Based on these subtypes, Saria’s group has developed a prototype that takes a new patient’s data and prognosticates his or her likely subtype and disease trajectory. They are now working with clinicians to determine its reliability and to help them feel comfortable actually using it. It is important that they not think of this tool as a “black box” but instead understand how it came to the conclusion it did. “We want clinicians to make decisions collaboratively with the model,” Saria explains. Likewise, she wants patients to be able to engage with the tool so they can see their own data, interact with that data to see the effect of different medications on their particular subtype, and understand their disease trajectory under different circumstances.

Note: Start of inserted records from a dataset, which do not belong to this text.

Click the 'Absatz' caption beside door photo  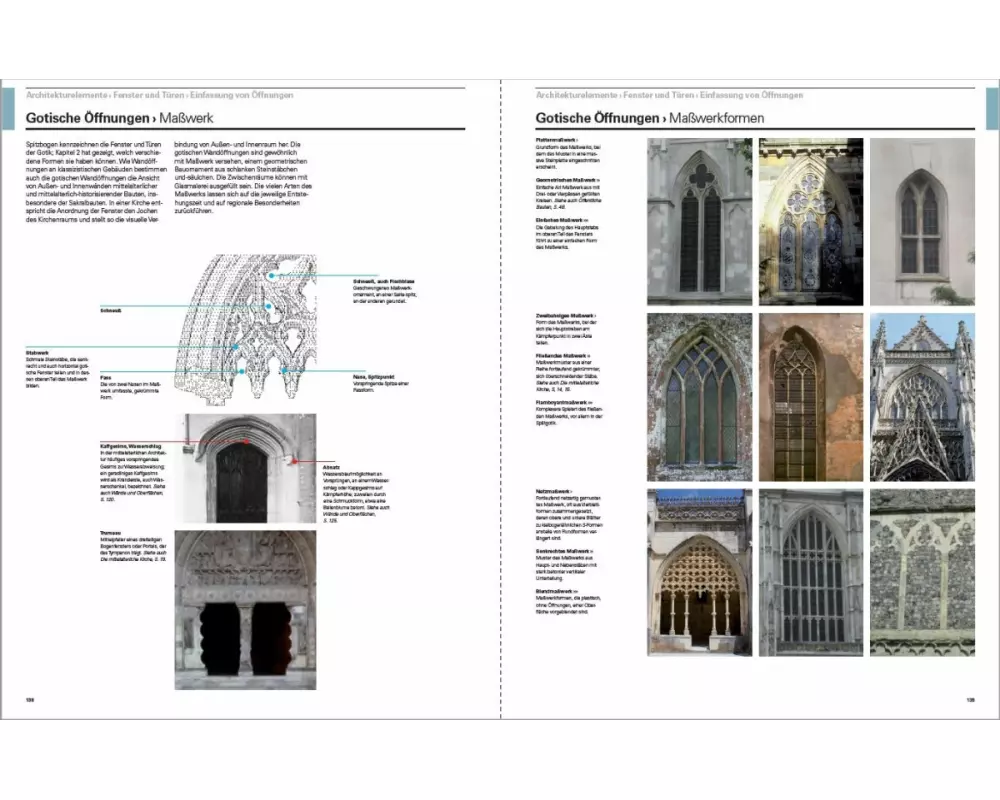(332, 467)
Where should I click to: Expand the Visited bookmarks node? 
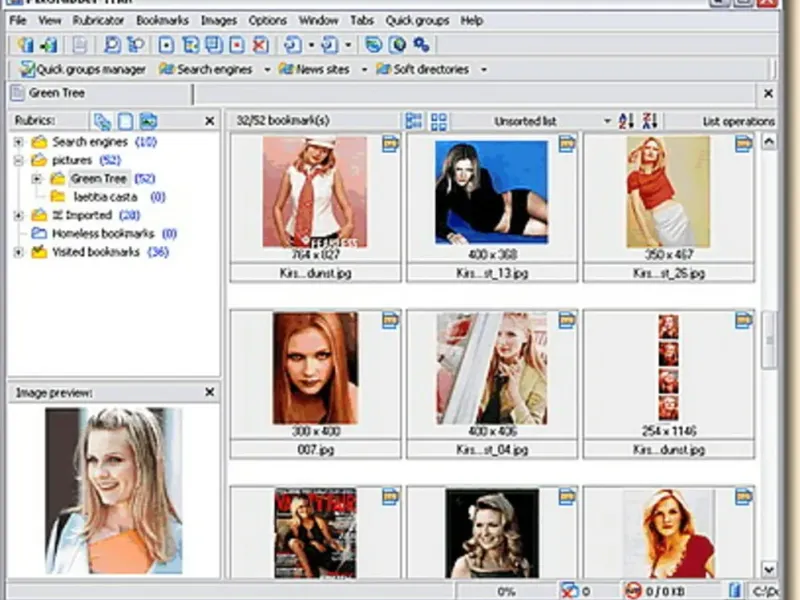(x=18, y=252)
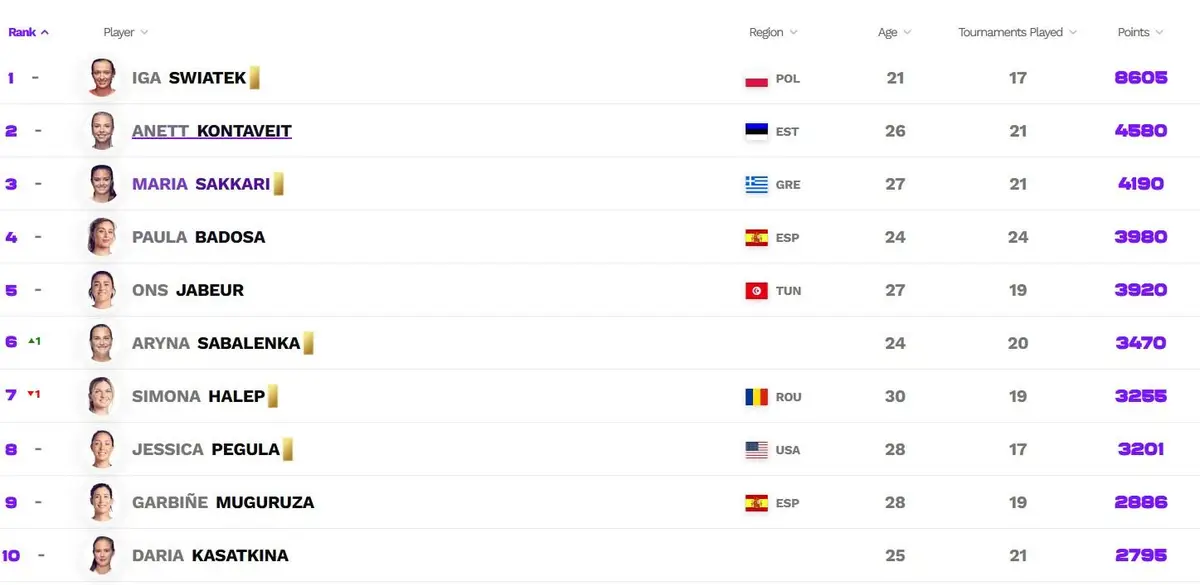Click Tunisia flag icon beside TUN
Image resolution: width=1200 pixels, height=585 pixels.
(x=756, y=291)
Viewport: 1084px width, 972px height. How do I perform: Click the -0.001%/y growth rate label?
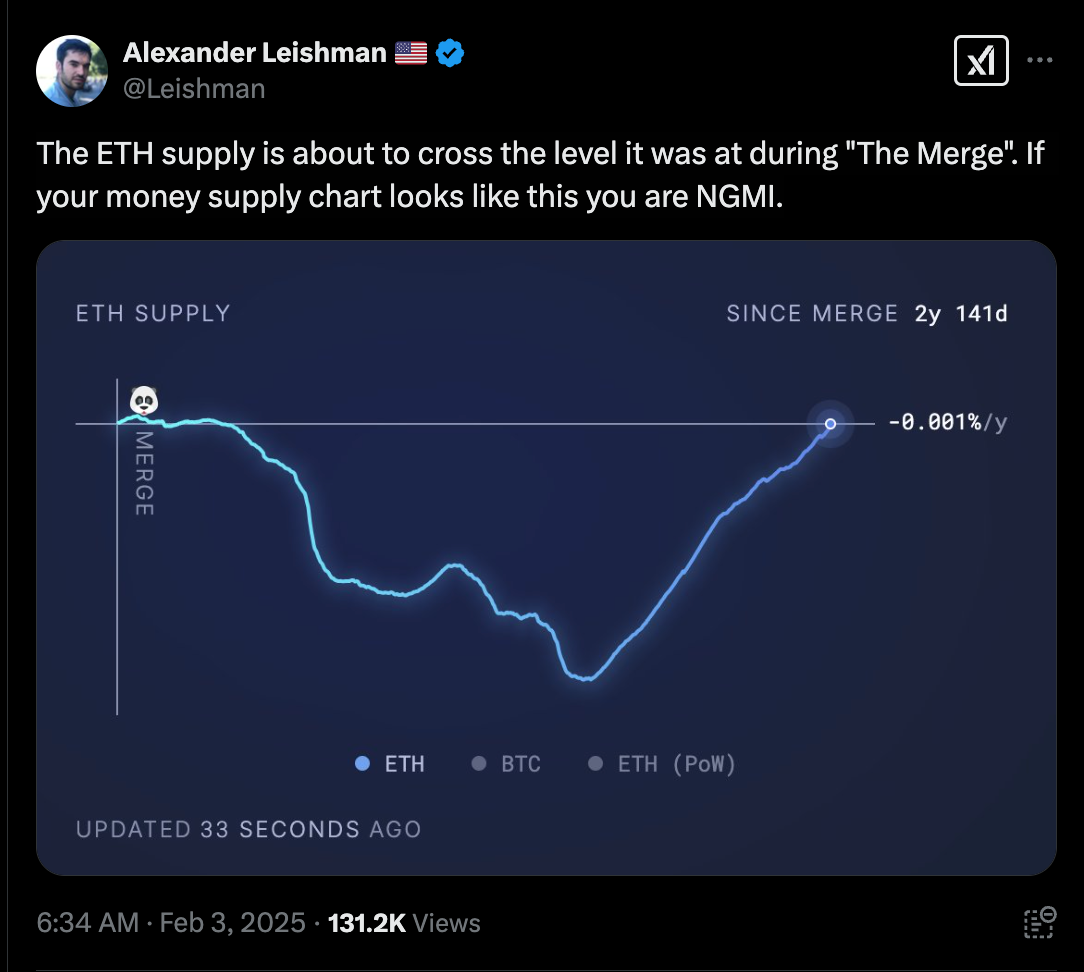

Using similar techniques, her group has also developed tools for assessing data in the hospital. For example, she says, “in one study, we are trying to identify which patients will develop septic shock, a life-threatening condition resulting from a full-body inflammatory response.” By analyzing physiological and laboratory data that had been collected from patients in intensive care units, they devised a targeted, real-time early warning score, called the TREWScore , to recognize which patients were on the brink of septic shock. This, she believes, could allow clinicians to intervene earlier and therefore potentially save lives. “Overall, the point is to use the trove of data routinely collected to figure out how to make more targeted decisions that can improve patient outcomes and make practicing health care easier and simpler for clinicians.”
Big Data Revolution
Excavation of the big-data mountain is well under way. At its foundation are available data sets that promote understanding. Thoughtful collection of information through such efforts as the Kavli HUMAN project (see the article “The Case for Big Data” on page 45) serves that goal of gathering the wide swath of longitudinal data researchers often need to see patterns, develop useful computational models, and make assistive tools to aid clinicians.
“There’s definitely an explosion of data, but what’s really important as it pertains to our health is how to leverage data, including that being generated by wearables, sensors, and other surveillance-type devices, as well as social determinants of health, genomic information, and data related to disease outbreaks,” remarks Shrestha. “With all of that data hitting us, we need to decipher the signal-to-noise ratio and really get at specific capabilities to connect the dots across these data elements and come up with patterns that can provide meaningful insights that are relevant and actionable back at the point of decision making.”
The benefit of big data lies in its applications, he adds. “Every person is a snowflake: we’re similar and yet unique. The question is how do we not just make broad brushstrokes in the way that we are imparting care to our patients, but instead really personalize the care by looking at the insights that we’re gleaning from the data. That really is the overall goal of this effort.”